“Con queste regole nuoto e sport affogano”
Ripartire? Noi siamo pronti, certo è che con queste linee guida la prospettiva è abbastanza inquietante…». Luca Sacchi, olimpionico del nuoto azzurro a Barcellona nel ’92 e presidente della DDs di Settimo milanese, uno dei centri e delle società sportive che vanno per la maggiore nel nostro Paese, parla da dirigente sportivo ma soprattutto da imprenditore di una azienda che dà lavoro a una settantina di persone tra addetti e tecnici e intorno alla quale gravitano 3500 sportivi tra cui molti atleti di livello nazionale tra nuoto e triathlon.

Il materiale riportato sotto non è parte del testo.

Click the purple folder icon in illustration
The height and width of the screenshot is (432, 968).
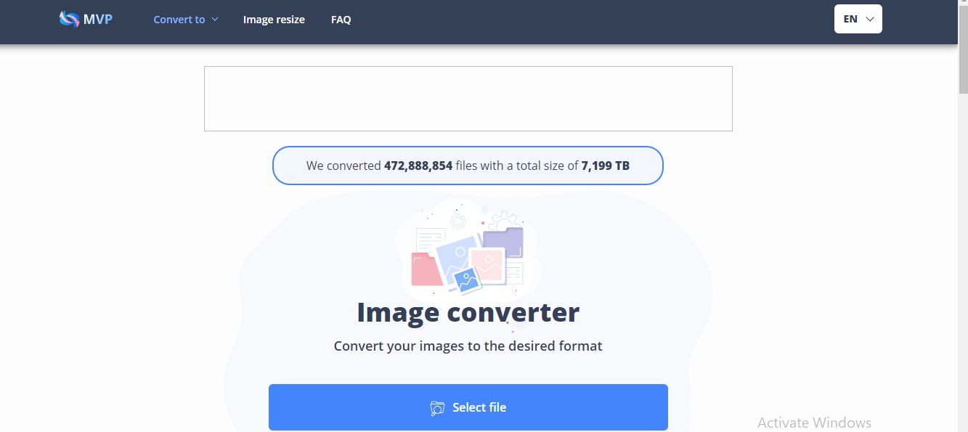click(x=503, y=243)
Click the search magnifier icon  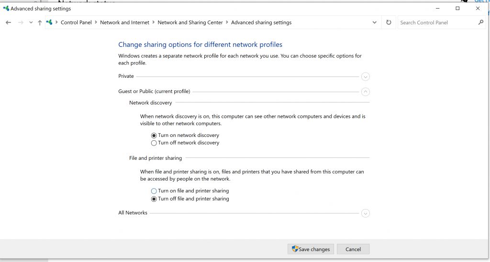(480, 22)
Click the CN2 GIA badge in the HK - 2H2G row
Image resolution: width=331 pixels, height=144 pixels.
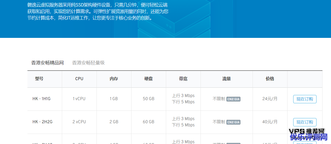point(233,122)
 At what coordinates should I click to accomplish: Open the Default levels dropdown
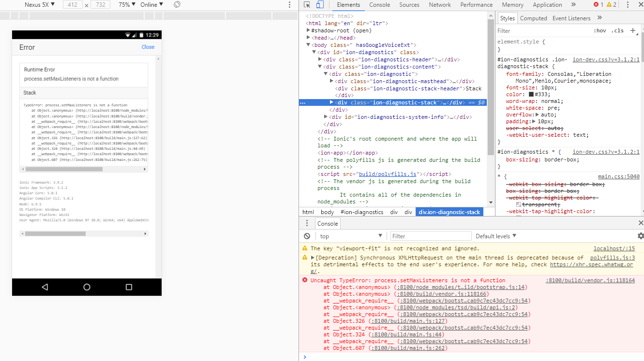[496, 236]
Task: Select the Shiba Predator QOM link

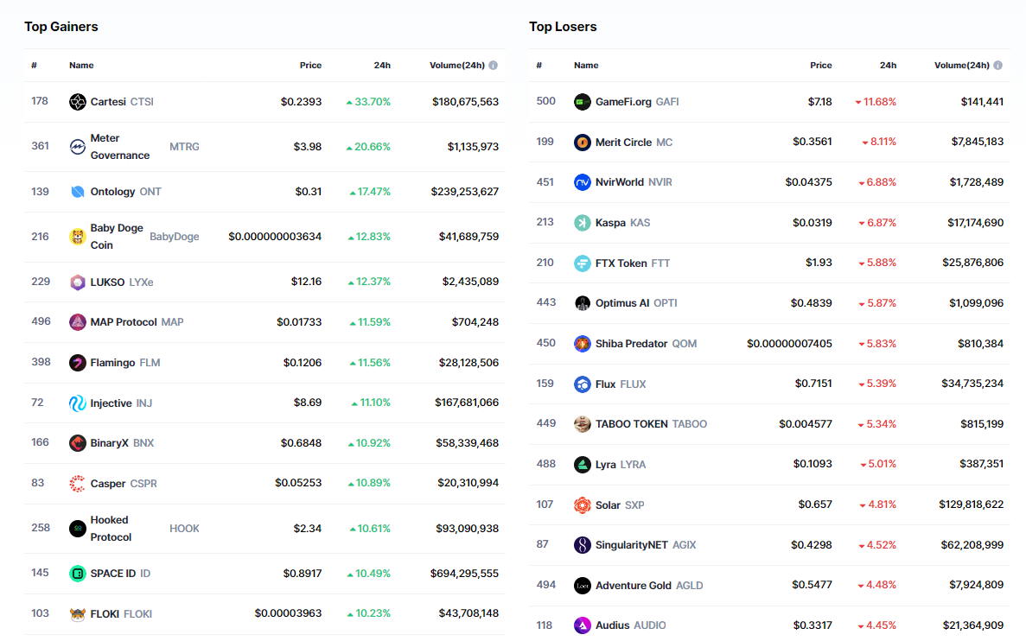Action: click(x=645, y=344)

Il suo è un Sos su una Fase 2 che potrebbe ricominciare dal prossimo 18 maggio ma che, anche per lo sport, appare tutta in salita così com’è confusa tra regole spesso contraddittorie e difficilmente sostenibili: «Il problema non è solo ciò che è stato- spiega- ma sopratutto ciò che ci aspetta, una bomba economica che rischia di non far neppure riaprire molti centri sportivi. Due mesi e più di quarantena pesano. Sono un stop che rischia di mettere in ginocchio anche realtà solide. Per noi il danno si aggira sul mezzo milione, che è un quarto del nostro fatturato…».

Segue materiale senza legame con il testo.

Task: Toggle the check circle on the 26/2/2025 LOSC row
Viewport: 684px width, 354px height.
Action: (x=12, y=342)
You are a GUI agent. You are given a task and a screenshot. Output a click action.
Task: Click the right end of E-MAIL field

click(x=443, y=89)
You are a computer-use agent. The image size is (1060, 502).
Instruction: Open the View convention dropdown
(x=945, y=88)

Vasche vuote, senz’acqua. Impianti spenti come mai era successo ed è un precedente che apre molti interrogativi: «Il nostro centro sportivo non ha mai chiuso- spiega Sacchi- Lo stop più lungo è stato di 5 giorni e quindi non sappiamo bene cosa accadrà quando rimetteremo in moto gli impianti per riempire le vasche, per disinfettare le acque con il cloro». «A tutto ciò si aggiunge l’incertezza su come dovremo riorganizzare tutta la gestione nella fase 2- continua il presidente della Dds- Siamo in attesa di sapere qualcosa dal governo, che ci spieghi con chiarezza cosa fare perchè attualmente l’unica disposizione è la direttiva sulle linee guida della Federnuoto, 18 pagine di disposizioni molto articolate ma anche difficilmente applicabili a partire da una serie infinita limitazioni che impongono il rispetto delle distanza in acqua e che partono dal presupposto che atleti, amatori, appassionati nuotino tutti alla stessa velocità e non si fermino mai. Praticamente impossibile…». Non solo.

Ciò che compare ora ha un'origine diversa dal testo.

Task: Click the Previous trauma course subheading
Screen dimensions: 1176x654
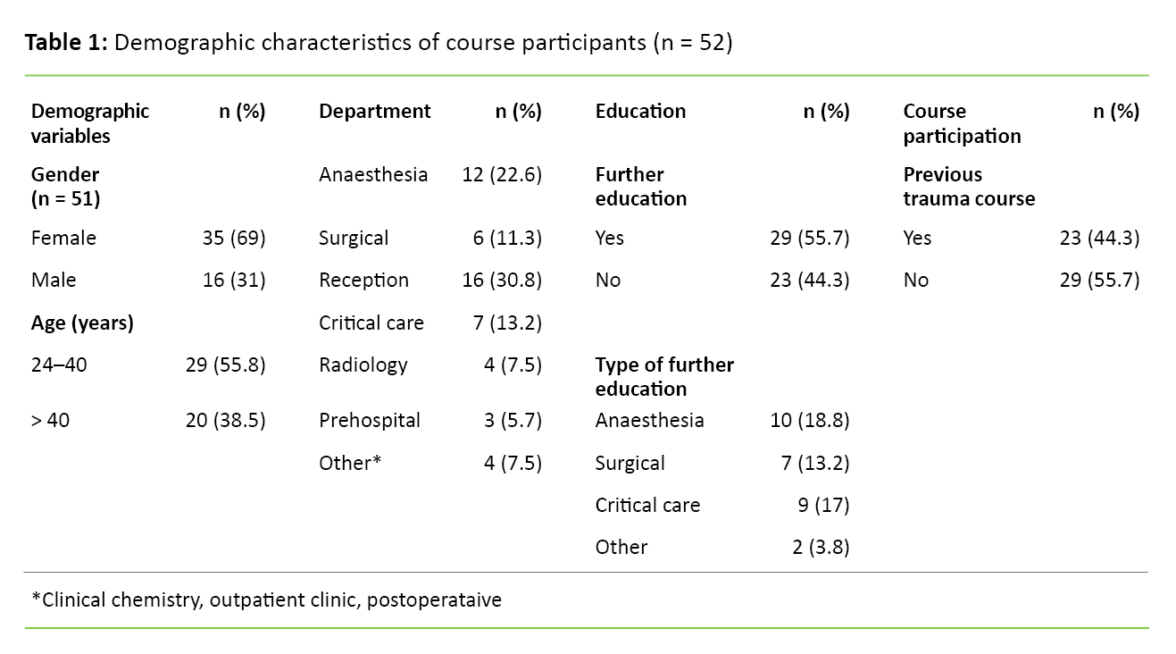Action: pyautogui.click(x=969, y=186)
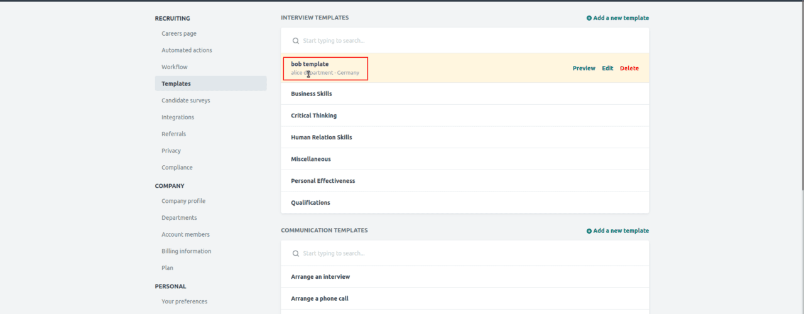Screen dimensions: 804x314
Task: Edit the bob template
Action: point(607,68)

Anche per i centri sportivi si parla infatti di ingressi contingentati, di mascherine, di sanificazioni più o meno quotidiane, di gel agli ingressi, di distanze negli spogliatoi e nelle docce, di sanificazione degli attrezzi dopo il singolo uso. Teoria e pratica, quasi sempre due mondi distanti che cozzano con quelle che sono poi le esigenze reali. «Il problema vero è che attenendosi alle regole che ci verranno imposte per gestire un centro sportivo servirebbe il doppio del personale e diventerebbe impossibile da sostenere economicamente – spiega Sacchi- Non solo da un punto di vista agonistico ma soprattutto da quello che riguarda l’azienda che vive non solo ovviamente sull’attività di atleti e campioni ma anche su chi viene qui a fare sport per il semplice benessere, sui corsi, sull’attività giovanile.
Un esempio sono i campus per i ragazzi che da sempre noi organizziamo in estate e sono molto frequentati perchè rappresentano una soluzione per molte famiglie che lavorano e, a scuole chiuse, hanno spesso il problema di dover gestire i figli. Generalmente riusciamo a contenere i costi allargando i gruppi a 15-20 ragazzi, ora dovremmo limitarci a gruppi di 5 e sinceramente la cifra che dovremmo chiedere alle famiglie è improponibile…».
E’ un po’ l’effetto domino scatenato da questa pandemia che, ancora una volta mette purtroppo in chiaro come nel nostro Paese lo sport continui a venire dopo, da sempre considerato solo gioco e divertimento e mai invece impresa che produce lavoro, benessere e soprattutto risparmi su una spesa sanitaria su cui chi si allena non va ad incidere: «Purtroppo è così- spiega Sacchi- Da noi manca la cultura della pratica sportiva legata al benessere, alla produttività, ai valori sociali. Lo sport continua ad essere considerato come un vuoto a rendere con tutto ciò che ne consegue. Anche per questo le prospettive di ripartenza sono inquietanti…».